De plus, ces sociétés ne travaillaient pas pour nos beaux yeux. Elles rapatriaient leurs bénéfices d'exploitation dans leurs sièges à Paris ou ailleurs. Nous avions le service, mais l'argent ne restait pas ici. C'est pourquoi nous avons développé ici depuis une quinzaine d'années des Entreprises publiques locales (EPL), dont les actionnaires sont toujours majoritairement publics et locaux : Chartres métropole, bien sûr, la commune de Chartres, et les communes qui le souhaitent. Selon leur statut juridique, ces EPL peuvent aussi comprendre des actionnaires privés. De par leur statut de droit privé, elles disposent de la souplesse nécessaire à une gestion efficace. Chartres métropole et les communes en contrôlent souvent la gestion et toujours la stratégie. Et quand ces EPL dégagent des résultats, cet argent demeure ici pour l'essentiel. Il sert soit à financer de nouveaux investissements dans leur mission respective, soit vient abonder le budget de l'Agglomération.

J'observe que ce modèle tend à se répandre partout en France, quelle que soit l'orientation politique des élus au pouvoir localement.

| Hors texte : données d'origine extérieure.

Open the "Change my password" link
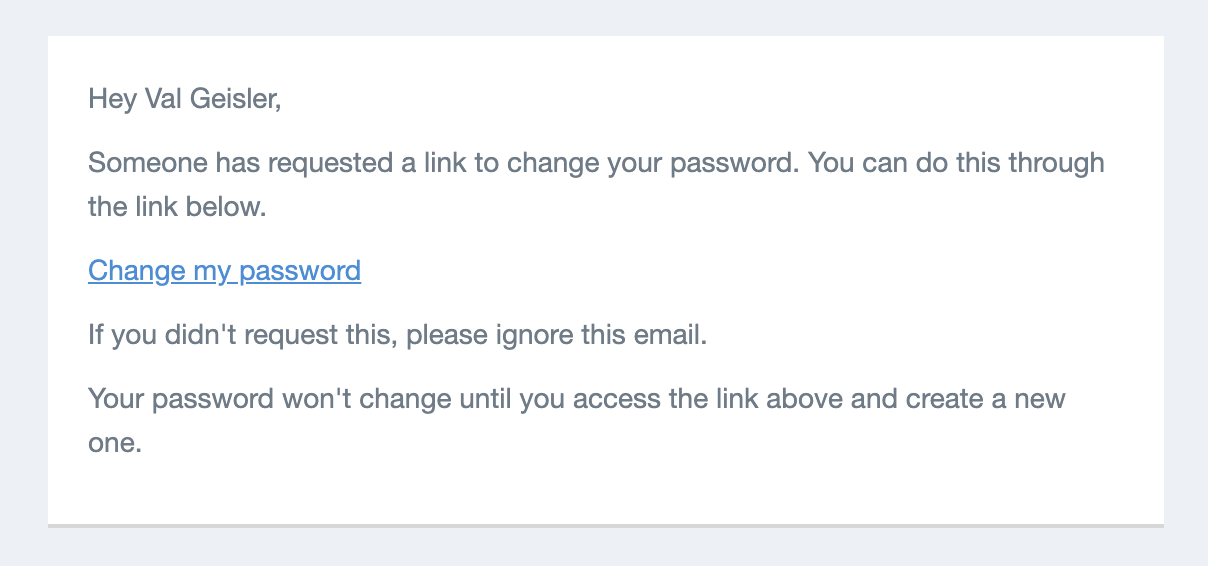coord(224,271)
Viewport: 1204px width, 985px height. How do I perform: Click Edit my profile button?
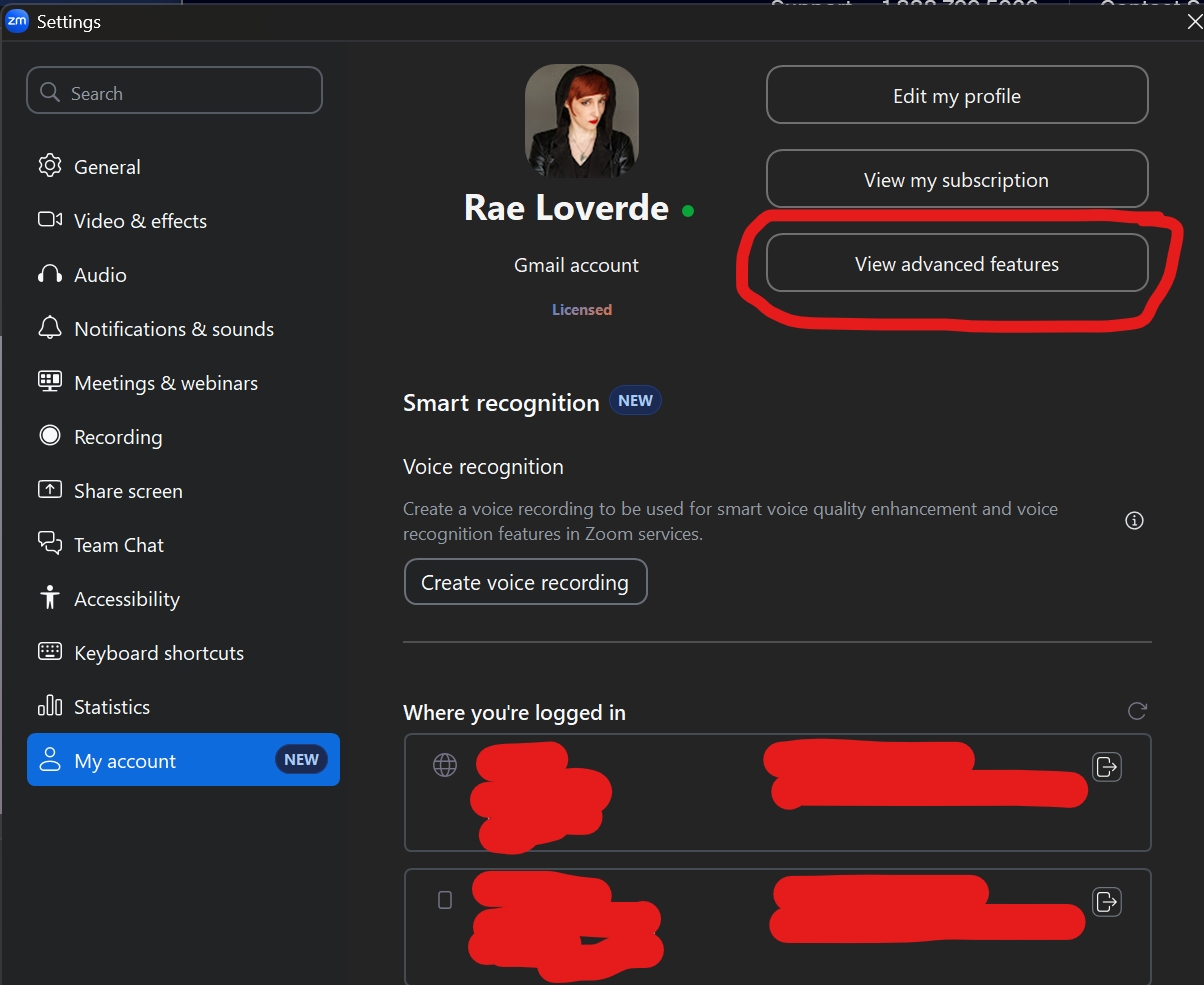pyautogui.click(x=956, y=96)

Ce modèle n'est pas achevé, il peut encore être complété et perfectionné. Et c'est lui qui permet, et permettra, d'aller vers l'autonomie financière des collectivités locales et territoriales, sachant que nous ne sommes pas près de disposer de l'autonomie fiscale. Tout le monde parle de décentralisation, mais on doit constater que nous assistons plutôt à une recentralisation du pays depuis une quinzaine d'années. J'ai été quinze ans député et membre de la Commission des Finances de l'Assemblée Nationale et je vois à l'œuvre une tendance persistante, quelle que soit la couleur des gouvernements successifs, à réduire progressivement les subventions de l'État à nos collectivités. Jusqu'à les supprimer totalement ? Aujourd'hui, je ne suis plus député et je ne dois des comptes qu'aux Chartrains, aux élus et aux habitants de Chartres métropole.

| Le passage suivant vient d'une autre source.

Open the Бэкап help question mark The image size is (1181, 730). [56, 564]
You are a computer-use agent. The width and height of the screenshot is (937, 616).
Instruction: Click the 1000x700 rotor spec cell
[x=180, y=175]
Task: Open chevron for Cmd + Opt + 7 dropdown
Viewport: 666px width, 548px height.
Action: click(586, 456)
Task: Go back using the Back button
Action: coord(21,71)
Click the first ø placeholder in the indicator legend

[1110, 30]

« Les entreprises publiques locales, c'est aller vers l'autonomie financière des collectivités locales et territoriales. »

VA : Mais notre territoire n'est pas une île au milieu de l'océan ?

JPG : C'est vrai, mais je ne vais pas attendre l'assèchement de ces subventions pour imaginer et mettre en œuvre des solutions alternatives. Je ne vais pas attendre non plus que le sens des responsabilités revienne aux partis politiques et à leurs dirigeants. Vous voyez l'état du pays, de sa dette, et l'absence de majorité à l'Assemblée Nationale. Où allons-nous ?

En quarante ans, la France a perdu les ¾ de ses agriculteurs, mais le nombre des fonctionnaires du Ministère de l'Agriculture a doublé. Alors que l'essentiel des décisions en la matière se prennent à Bruxelles ! Mais ici, nous avons défini une stratégie depuis plus de vingt ans. Nous la développons dans la durée et la cohérence. Et j'observe que notre modèle attire : les entreprises implantées ici sont en train d'investir 3 milliards d'euros ! Cela veut dire à l'avenir des ressources fiscales supplémentaires et aussi de nouveaux habitants avec des emplois qualifiés qui tirent l'Agglo vers le haut. Dans la Région Centre, nous sommes l'agglomération qui se développe le plus, même si nous voulons rester une communauté humaine de taille moyenne, vivable.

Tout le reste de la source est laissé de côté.